---------- Document passage
In the Du Toit’s Pan and Bulfontein mines, companies which a short few years ago were non-dividend paying are forging to the front and their shares quietly approaching “par.” In the Du Toit’s Pan mine a test shaft of 450 feet below the open workings has been sunk, which proves that the dreaded reef is not increasing, and that the future is in a measure guaranteed.
The native labor of the diamond fields is drawn from an enormous extent of country, and includes nearly twenty different tribes, such as Zulus, Swazies, Basutos, Shangaans, Amatongas, Bechuanas, Metabélés, Mashonas, Makalolos, Korannas, Griquas, Fingoes, Pondos, Pondomise, Hottentots, etc. These number at the present time about 15,000, while the white employés can be estimated at about 3,000.[[35]]
Although no census has been taken it is estimated that the population consists of some 20,000 Kafirs, Malays, Indians, Arabs, Chinamen and other colored races, and about 6,000 whites, Colonials, English, French, German and Italians.
--------------------
---------- Data extracts
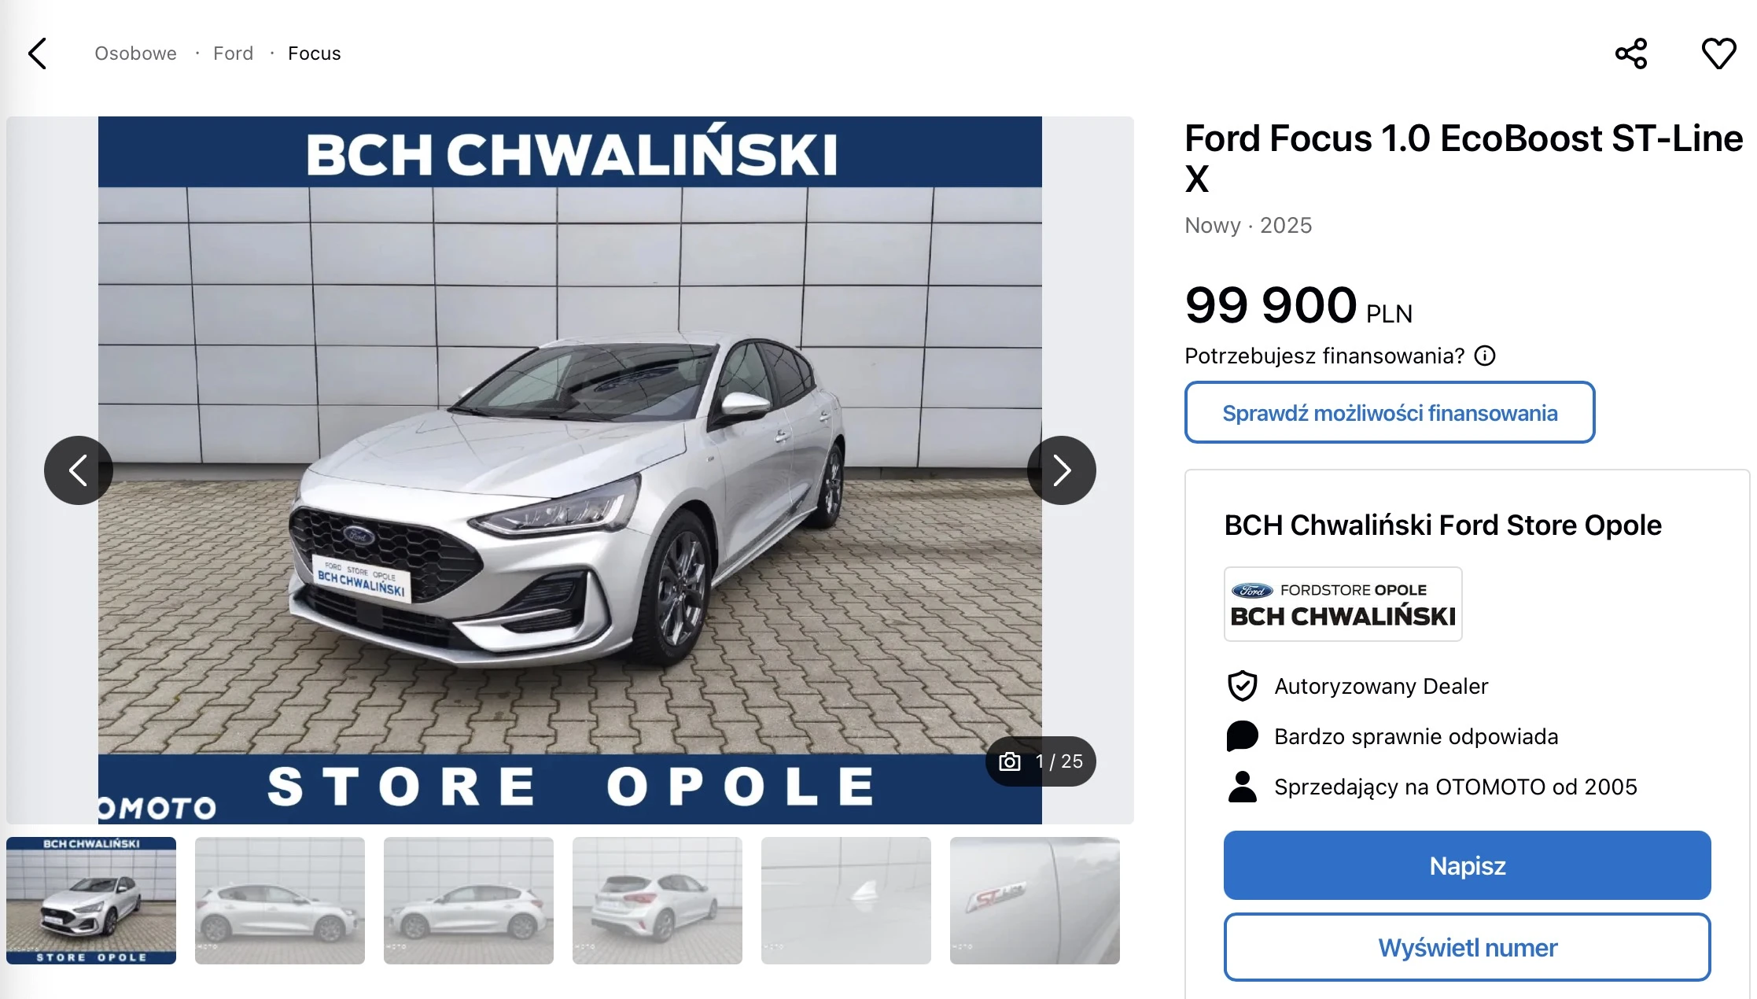Show the previous photo in gallery
1757x999 pixels.
pos(78,470)
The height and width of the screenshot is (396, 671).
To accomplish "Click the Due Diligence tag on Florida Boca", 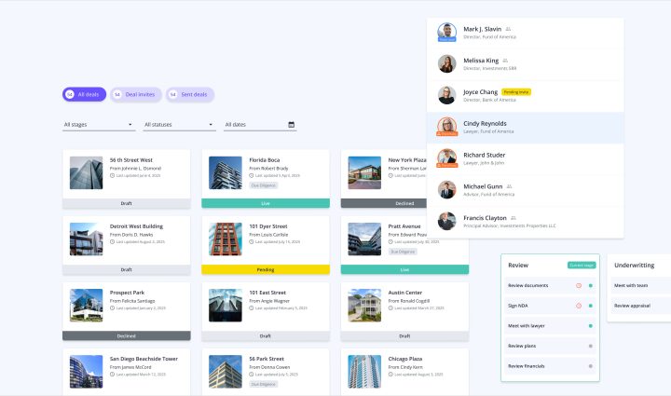I will 263,184.
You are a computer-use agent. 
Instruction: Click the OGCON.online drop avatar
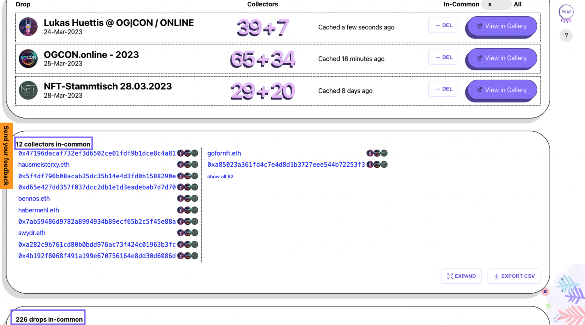pyautogui.click(x=28, y=59)
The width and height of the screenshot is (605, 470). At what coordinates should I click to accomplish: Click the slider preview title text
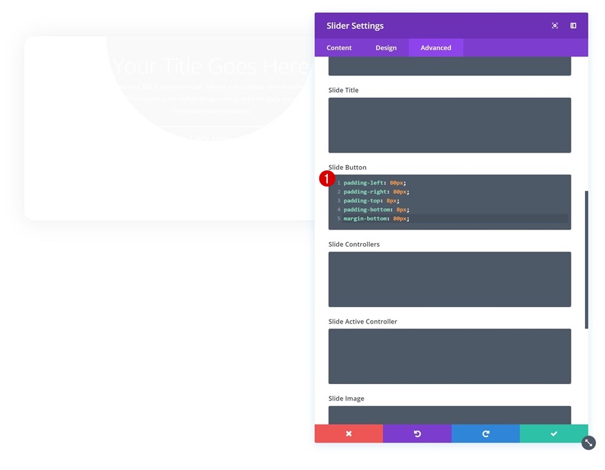click(x=211, y=66)
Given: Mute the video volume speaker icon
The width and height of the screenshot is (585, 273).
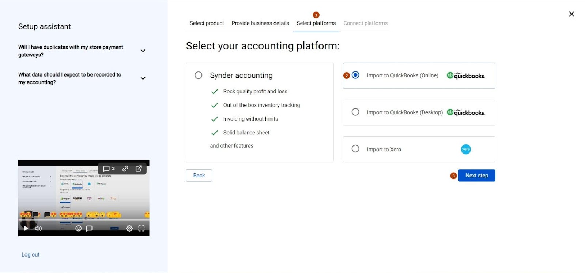Looking at the screenshot, I should [x=38, y=228].
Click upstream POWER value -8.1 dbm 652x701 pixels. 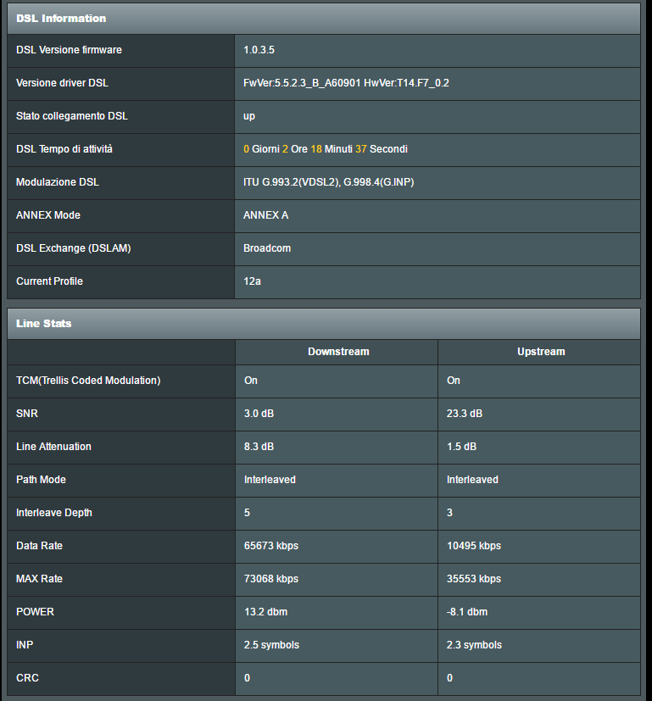(x=467, y=612)

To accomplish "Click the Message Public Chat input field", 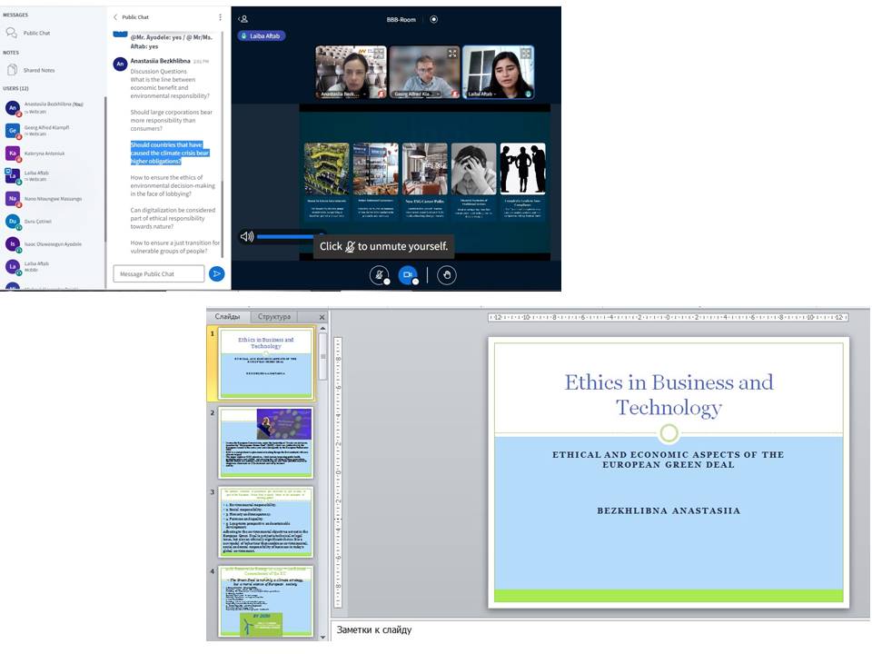I will pos(158,273).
--------------------
Directions
Retype the part of the diamond fields passage starting at "In the Du Toit’s Pan and" and ending at "a measure guaranteed.", with no change to its wording, spelling or punctuation.

Result below
In the Du Toit’s Pan and Bulfontein mines, companies which a short few years ago were non-dividend paying are forging to the front and their shares quietly approaching “par.” In the Du Toit’s Pan mine a test shaft of 450 feet below the open workings has been sunk, which proves that the dreaded reef is not increasing, and that the future is in a measure guaranteed.